- **WHAT TO DO**
Rewrite these lines as a numbered list, leaving out the blank lines.

* * *

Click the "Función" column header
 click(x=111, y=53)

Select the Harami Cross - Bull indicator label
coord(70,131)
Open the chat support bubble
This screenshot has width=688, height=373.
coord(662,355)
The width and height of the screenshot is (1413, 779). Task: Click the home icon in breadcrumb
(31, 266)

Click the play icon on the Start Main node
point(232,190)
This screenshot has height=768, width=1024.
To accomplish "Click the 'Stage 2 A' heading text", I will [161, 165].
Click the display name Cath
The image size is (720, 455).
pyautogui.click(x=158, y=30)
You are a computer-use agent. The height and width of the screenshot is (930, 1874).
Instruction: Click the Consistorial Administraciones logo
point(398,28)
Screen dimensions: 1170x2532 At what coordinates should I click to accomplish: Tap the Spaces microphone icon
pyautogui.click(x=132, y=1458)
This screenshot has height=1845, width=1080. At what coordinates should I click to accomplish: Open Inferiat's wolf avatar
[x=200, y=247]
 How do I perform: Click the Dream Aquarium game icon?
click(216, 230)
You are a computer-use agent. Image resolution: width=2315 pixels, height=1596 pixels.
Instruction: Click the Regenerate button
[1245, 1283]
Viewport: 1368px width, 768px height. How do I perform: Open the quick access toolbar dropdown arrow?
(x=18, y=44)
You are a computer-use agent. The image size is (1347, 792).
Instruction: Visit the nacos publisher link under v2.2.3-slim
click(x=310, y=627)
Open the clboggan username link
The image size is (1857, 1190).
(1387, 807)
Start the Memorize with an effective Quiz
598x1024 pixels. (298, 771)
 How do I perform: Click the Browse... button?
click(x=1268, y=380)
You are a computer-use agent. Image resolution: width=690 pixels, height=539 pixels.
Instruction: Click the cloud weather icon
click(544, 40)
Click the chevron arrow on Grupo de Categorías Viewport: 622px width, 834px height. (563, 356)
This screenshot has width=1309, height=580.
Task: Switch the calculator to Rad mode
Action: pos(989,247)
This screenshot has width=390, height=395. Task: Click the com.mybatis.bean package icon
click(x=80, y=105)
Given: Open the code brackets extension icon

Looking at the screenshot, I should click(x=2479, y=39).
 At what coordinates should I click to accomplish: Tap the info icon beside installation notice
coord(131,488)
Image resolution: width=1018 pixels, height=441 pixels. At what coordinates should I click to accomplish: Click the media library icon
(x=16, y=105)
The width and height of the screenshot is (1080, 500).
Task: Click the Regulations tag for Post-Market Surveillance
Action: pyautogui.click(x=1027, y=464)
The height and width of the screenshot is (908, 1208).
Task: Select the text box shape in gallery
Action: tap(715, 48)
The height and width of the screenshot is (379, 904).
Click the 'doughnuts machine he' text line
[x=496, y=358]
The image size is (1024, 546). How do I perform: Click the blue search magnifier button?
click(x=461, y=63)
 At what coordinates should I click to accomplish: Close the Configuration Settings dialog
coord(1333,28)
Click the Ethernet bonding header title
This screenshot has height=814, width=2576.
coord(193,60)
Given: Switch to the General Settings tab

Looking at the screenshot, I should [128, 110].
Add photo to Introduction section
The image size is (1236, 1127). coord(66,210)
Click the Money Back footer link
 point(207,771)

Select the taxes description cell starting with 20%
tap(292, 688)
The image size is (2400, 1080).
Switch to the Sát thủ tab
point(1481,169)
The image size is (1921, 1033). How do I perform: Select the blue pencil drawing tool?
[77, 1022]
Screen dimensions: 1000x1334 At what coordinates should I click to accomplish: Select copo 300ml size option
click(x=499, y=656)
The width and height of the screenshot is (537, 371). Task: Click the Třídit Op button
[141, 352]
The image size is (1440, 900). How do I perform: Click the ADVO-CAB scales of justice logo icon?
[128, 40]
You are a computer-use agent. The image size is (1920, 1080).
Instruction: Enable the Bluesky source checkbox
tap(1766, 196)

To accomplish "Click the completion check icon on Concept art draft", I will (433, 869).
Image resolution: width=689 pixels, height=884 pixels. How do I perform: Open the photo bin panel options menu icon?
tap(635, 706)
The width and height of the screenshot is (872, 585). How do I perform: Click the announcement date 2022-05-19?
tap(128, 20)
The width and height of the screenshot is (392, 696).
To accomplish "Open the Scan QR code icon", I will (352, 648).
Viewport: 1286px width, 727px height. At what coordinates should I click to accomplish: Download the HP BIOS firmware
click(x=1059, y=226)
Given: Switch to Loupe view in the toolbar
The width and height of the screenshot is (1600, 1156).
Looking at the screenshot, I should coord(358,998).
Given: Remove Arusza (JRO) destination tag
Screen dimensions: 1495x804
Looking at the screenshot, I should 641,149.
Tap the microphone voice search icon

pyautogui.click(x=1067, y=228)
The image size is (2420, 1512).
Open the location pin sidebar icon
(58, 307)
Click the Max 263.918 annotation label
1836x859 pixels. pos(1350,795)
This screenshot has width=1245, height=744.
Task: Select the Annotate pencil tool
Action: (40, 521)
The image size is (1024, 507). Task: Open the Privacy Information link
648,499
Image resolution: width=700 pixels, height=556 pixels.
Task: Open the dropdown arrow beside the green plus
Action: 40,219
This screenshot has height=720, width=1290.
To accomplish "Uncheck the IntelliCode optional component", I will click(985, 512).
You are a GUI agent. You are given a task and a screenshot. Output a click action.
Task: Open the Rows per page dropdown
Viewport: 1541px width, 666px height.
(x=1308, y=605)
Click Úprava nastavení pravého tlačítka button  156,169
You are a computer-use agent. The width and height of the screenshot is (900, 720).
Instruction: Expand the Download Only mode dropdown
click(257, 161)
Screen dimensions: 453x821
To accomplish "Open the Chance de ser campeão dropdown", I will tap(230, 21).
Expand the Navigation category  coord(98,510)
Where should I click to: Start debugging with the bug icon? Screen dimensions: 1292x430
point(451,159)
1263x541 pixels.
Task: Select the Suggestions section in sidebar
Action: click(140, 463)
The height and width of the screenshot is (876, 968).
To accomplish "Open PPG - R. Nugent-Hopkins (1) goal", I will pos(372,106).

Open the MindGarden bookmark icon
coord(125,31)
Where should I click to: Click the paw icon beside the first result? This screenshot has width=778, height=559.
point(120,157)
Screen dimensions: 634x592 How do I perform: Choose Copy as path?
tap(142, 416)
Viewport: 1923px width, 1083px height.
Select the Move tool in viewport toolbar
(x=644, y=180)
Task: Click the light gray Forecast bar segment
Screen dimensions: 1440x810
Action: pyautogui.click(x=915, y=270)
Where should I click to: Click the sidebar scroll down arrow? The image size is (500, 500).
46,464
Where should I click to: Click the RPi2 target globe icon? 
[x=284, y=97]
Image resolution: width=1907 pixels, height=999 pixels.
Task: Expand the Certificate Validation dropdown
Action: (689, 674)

* * *

- **FINAL ANSWER**
1. Click the "Función" column header
2.  click(x=111, y=53)
3. Select the Harami Cross - Bull indicator label
4. coord(70,131)
5. Open the chat support bubble
6. This screenshot has width=688, height=373.
7. coord(662,355)
8. The width and height of the screenshot is (1413, 779). Task: Click the home icon in breadcrumb
9. (31, 266)
10. Click the play icon on the Start Main node
11. point(232,190)
12. This screenshot has height=768, width=1024.
13. To accomplish "Click the 'Stage 2 A' heading text", I will [161, 165].
14. Click the display name Cath
15. The image size is (720, 455).
16. pyautogui.click(x=158, y=30)
17. You are a computer-use agent. The height and width of the screenshot is (930, 1874).
18. Instruction: Click the Consistorial Administraciones logo
19. point(398,28)
20. Screen dimensions: 1170x2532 At what coordinates should I click to accomplish: Tap the Spaces microphone icon
21. pyautogui.click(x=132, y=1458)
22. This screenshot has height=1845, width=1080. At what coordinates should I click to accomplish: Open Inferiat's wolf avatar
23. [x=200, y=247]
24.  How do I perform: Click the Dream Aquarium game icon?
25. click(216, 230)
26. You are a computer-use agent. Image resolution: width=2315 pixels, height=1596 pixels.
27. Instruction: Click the Regenerate button
28. [1245, 1283]
29. Viewport: 1368px width, 768px height. How do I perform: Open the quick access toolbar dropdown arrow?
30. (x=18, y=44)
31. You are a computer-use agent. The image size is (1347, 792).
32. Instruction: Visit the nacos publisher link under v2.2.3-slim
33. click(x=310, y=627)
34. Open the clboggan username link
35. The image size is (1857, 1190).
36. (1387, 807)
37. Start the Memorize with an effective Quiz
38. 598x1024 pixels. (298, 771)
39.  How do I perform: Click the Browse... button?
40. click(x=1268, y=380)
41. You are a computer-use agent. Image resolution: width=690 pixels, height=539 pixels.
42. Instruction: Click the cloud weather icon
43. click(544, 40)
44. Click the chevron arrow on Grupo de Categorías Viewport: 622px width, 834px height. (563, 356)
45. This screenshot has width=1309, height=580.
46. Task: Switch the calculator to Rad mode
47. Action: pos(989,247)
48. This screenshot has width=390, height=395. Task: Click the com.mybatis.bean package icon
49. click(x=80, y=105)
50. Given: Open the code brackets extension icon
51. Looking at the screenshot, I should click(x=2479, y=39).
52.  At what coordinates should I click to accomplish: Tap the info icon beside installation notice
53. coord(131,488)
54. Image resolution: width=1018 pixels, height=441 pixels. At what coordinates should I click to accomplish: Click the media library icon
55. (x=16, y=105)
56. The width and height of the screenshot is (1080, 500).
57. Task: Click the Regulations tag for Post-Market Surveillance
58. Action: pyautogui.click(x=1027, y=464)
59. The height and width of the screenshot is (908, 1208).
60. Task: Select the text box shape in gallery
61. Action: tap(715, 48)
62. The height and width of the screenshot is (379, 904).
63. Click the 'doughnuts machine he' text line
64. [x=496, y=358]
65. The image size is (1024, 546). How do I perform: Click the blue search magnifier button?
66. click(x=461, y=63)
67.  At what coordinates should I click to accomplish: Close the Configuration Settings dialog
68. coord(1333,28)
69. Click the Ethernet bonding header title
70. This screenshot has height=814, width=2576.
71. coord(193,60)
72. Given: Switch to the General Settings tab
73. Looking at the screenshot, I should [128, 110].
74. Add photo to Introduction section
75. The image size is (1236, 1127). coord(66,210)
76. Click the Money Back footer link
77.  point(207,771)
78. Select the taxes description cell starting with 20%
79. tap(292, 688)
80. The image size is (2400, 1080).
81. Switch to the Sát thủ tab
82. point(1481,169)
83. The image size is (1921, 1033). How do I perform: Select the blue pencil drawing tool?
84. [77, 1022]
85. Screen dimensions: 1000x1334 At what coordinates should I click to accomplish: Select copo 300ml size option
86. click(x=499, y=656)
87. The width and height of the screenshot is (537, 371). Task: Click the Třídit Op button
88. [141, 352]
89. The image size is (1440, 900). How do I perform: Click the ADVO-CAB scales of justice logo icon?
90. [128, 40]
91. You are a computer-use agent. The image size is (1920, 1080).
92. Instruction: Enable the Bluesky source checkbox
93. tap(1766, 196)
94. To accomplish "Click the completion check icon on Concept art draft", I will (433, 869).
95. Image resolution: width=689 pixels, height=884 pixels. How do I perform: Open the photo bin panel options menu icon?
96. tap(635, 706)
97. The width and height of the screenshot is (872, 585). How do I perform: Click the announcement date 2022-05-19?
98. tap(128, 20)
99. The width and height of the screenshot is (392, 696).
100. To accomplish "Open the Scan QR code icon", I will (352, 648).
101. Viewport: 1286px width, 727px height. At what coordinates should I click to accomplish: Download the HP BIOS firmware
102. click(x=1059, y=226)
103. Given: Switch to Loupe view in the toolbar
104. The width and height of the screenshot is (1600, 1156).
105. Looking at the screenshot, I should coord(358,998).
106. Given: Remove Arusza (JRO) destination tag
107. Screen dimensions: 1495x804
108. Looking at the screenshot, I should 641,149.
109. Tap the microphone voice search icon
110. pyautogui.click(x=1067, y=228)
111. The image size is (2420, 1512).
112. Open the location pin sidebar icon
113. (58, 307)
114. Click the Max 263.918 annotation label
115. 1836x859 pixels. pos(1350,795)
116. This screenshot has width=1245, height=744.
117. Task: Select the Annotate pencil tool
118. Action: (40, 521)
119. The image size is (1024, 507). Task: Open the Privacy Information link
120. 648,499
121. Image resolution: width=700 pixels, height=556 pixels.
122. Task: Open the dropdown arrow beside the green plus
123. Action: 40,219
124. This screenshot has height=720, width=1290.
125. To accomplish "Uncheck the IntelliCode optional component", I will click(985, 512).
126. You are a GUI agent. You are given a task and a screenshot. Output a click action.
127. Task: Open the Rows per page dropdown
128. Viewport: 1541px width, 666px height.
129. (x=1308, y=605)
130. Click Úprava nastavení pravého tlačítka button  156,169
131. You are a computer-use agent. The width and height of the screenshot is (900, 720).
132. Instruction: Expand the Download Only mode dropdown
133. click(257, 161)
134. Screen dimensions: 453x821
135. To accomplish "Open the Chance de ser campeão dropdown", I will tap(230, 21).
136. Expand the Navigation category  coord(98,510)
137. Where should I click to: Start debugging with the bug icon? Screen dimensions: 1292x430
138. point(451,159)
139. 1263x541 pixels.
140. Task: Select the Suggestions section in sidebar
141. Action: click(140, 463)
142. The height and width of the screenshot is (876, 968).
143. To accomplish "Open PPG - R. Nugent-Hopkins (1) goal", I will pos(372,106).
144. Open the MindGarden bookmark icon
145. coord(125,31)
146. Where should I click to: Click the paw icon beside the first result? This screenshot has width=778, height=559.
147. point(120,157)
148. Screen dimensions: 634x592 How do I perform: Choose Copy as path?
149. tap(142, 416)
150. Viewport: 1923px width, 1083px height.
151. Select the Move tool in viewport toolbar
152. (x=644, y=180)
153. Task: Click the light gray Forecast bar segment
154. Screen dimensions: 1440x810
155. Action: pyautogui.click(x=915, y=270)
156. Where should I click to: Click the sidebar scroll down arrow? The image size is (500, 500).
157. 46,464
158. Where should I click to: Click the RPi2 target globe icon? 
159. [x=284, y=97]
160. Image resolution: width=1907 pixels, height=999 pixels.
161. Task: Expand the Certificate Validation dropdown
162. Action: (689, 674)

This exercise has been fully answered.